While some commentators expressed surprise after Donald Trump’s election victory, many analysts and investors had positioned for an election win, and the certainty which came with the speedy results, has impacted on markets, positively.
But what does Donald Trump’s victory at the polls mean for the African Mining and Natural Resources Sector in the medium to longer term?
It is expected that President-Elect Donald Trump, aligned with his “America first” approach, is likely to push for significant reduction in reliance on international supply chains for, in particular, critical minerals including the so-called “battery minerals”.
He is likely to do this by focusing on three key areas, namely instituting import tariffs aimed at making production and beneficiation of minerals more cost-effective in the United States, reforming the mine licencing processes including environmental authorisations to make the process more efficient and quicker, and decoupling from China.
President-Elect Donald Trump is expected to prioritise and incentivise primary extraction and beneficiation of the available minerals in the United States, including increased extraction of uranium in support of a possible increase in nuclear facilities.

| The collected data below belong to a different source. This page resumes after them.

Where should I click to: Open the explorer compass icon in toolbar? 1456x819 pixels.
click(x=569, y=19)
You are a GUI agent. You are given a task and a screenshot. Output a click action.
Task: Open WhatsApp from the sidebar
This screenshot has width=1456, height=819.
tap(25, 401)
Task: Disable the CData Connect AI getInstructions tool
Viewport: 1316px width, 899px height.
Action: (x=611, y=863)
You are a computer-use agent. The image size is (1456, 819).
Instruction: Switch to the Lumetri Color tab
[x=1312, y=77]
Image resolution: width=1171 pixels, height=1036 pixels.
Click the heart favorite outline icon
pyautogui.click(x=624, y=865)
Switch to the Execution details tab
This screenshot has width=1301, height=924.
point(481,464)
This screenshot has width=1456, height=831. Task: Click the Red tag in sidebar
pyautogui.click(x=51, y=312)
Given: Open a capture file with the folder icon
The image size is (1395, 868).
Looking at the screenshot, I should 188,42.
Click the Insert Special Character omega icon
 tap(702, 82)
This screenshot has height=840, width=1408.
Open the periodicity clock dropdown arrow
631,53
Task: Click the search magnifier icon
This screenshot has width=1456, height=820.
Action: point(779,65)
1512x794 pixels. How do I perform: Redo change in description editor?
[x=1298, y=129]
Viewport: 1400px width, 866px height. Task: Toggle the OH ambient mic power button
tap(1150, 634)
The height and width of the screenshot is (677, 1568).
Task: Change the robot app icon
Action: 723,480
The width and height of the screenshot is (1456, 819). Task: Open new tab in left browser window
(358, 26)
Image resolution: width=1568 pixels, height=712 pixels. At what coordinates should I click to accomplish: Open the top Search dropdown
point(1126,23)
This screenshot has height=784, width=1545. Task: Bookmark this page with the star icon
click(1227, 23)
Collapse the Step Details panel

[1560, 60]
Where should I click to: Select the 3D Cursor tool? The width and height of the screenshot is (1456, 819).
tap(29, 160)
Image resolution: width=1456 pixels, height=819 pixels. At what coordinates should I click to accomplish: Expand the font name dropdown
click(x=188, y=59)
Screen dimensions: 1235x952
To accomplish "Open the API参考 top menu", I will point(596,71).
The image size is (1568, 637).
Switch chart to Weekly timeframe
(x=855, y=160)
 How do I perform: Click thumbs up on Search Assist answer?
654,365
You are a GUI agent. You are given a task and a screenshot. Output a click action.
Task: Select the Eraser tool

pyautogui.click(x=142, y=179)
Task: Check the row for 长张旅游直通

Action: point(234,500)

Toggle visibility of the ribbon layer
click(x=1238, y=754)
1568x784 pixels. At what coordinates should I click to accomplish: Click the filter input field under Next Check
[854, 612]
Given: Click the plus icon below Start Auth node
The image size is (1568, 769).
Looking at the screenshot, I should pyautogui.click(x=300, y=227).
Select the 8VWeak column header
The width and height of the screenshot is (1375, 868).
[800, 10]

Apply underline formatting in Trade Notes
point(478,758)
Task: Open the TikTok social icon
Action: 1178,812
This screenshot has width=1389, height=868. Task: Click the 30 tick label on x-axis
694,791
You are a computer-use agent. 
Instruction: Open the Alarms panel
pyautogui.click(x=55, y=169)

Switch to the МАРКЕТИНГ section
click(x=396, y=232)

Despite the “onshoring” that is likely to take place under President-Elect Donald Trump’s administration over the next term, the United States has limited deposits of critical minerals which are required in support of technology value chains.
For example, there is only one miner of graphite in North America and the United States will, in all likelihood, be required to continue relying on external sources of the critical minerals, but at the same time, protect the United States market through the imposition of tariffs. It is going to be an extremely interesting balancing act.
Africa has large deposits of the critical minerals and, with the anticipated decoupling from China and increased tariffs on imported goods from China, Africa’s Mining and Natural Resources Sector may benefit from increased United States investment.
There are also other factors that are likely to shift the focus of the United States to Africa’s Mining and Natural Resources Sector including an acknowledgment, by the United States, that China’s footprint in Africa has grown significantly, and if the United States does not take the opportunity to reduce China’s influence now, it may not be able to do so in future.
It is anticipated that the Trump Administration will be more supportive of fossil fuels in the United States, but it is not possible to totally exclude the transition to green energy, and the growth of the electric vehicle sector, with its reliance on “battery minerals” such as graphite which is a vital component of lithium-ion batteries.
The reliance of the United States on critical minerals (even if this is reduced by “onshoring”) means that the United States will be required to continue focusing on alternative sources, such as Africa.
From a South African perspective, concerns have been raised regarding the African Growth and Opportunity Act (AGOA) which expires in 2025. AGOA facilitates exports, from eligible African countries, without paying taxes. However, AGOA does not apply to South African mineral and metal exports to the United States, and this is not necessarily an immediate concern for South Africa’s Mining and Natural Resources Sector.
President-Elect Donald Trump may not want to interfere with AGOA, in any event, because this may affect the partnership with Africa, which is required if the United States is going to counter China’s influence in Africa.
The United States remains Africa’s biggest aid-partner and this, together with demand for critical minerals in the United States, is likely to mean that Africa will become an even bigger focus for United States-led investment.
This may not happen immediately – the primary focus for President-Elect Donald Trump, in the next few months, will be on staffing the Administration and addressing key promises made during the election campaign. The benefits of increased United States-led investment in Africa’s Mining and Natural Resources Sector are likely to flow in the second half of 2025, and until then, those African countries with vast mineral deposits that are prepared to accept United States investment and aid, should be looking to see how they can improve the ease of doing business while providing the levels of certainty that investors look for.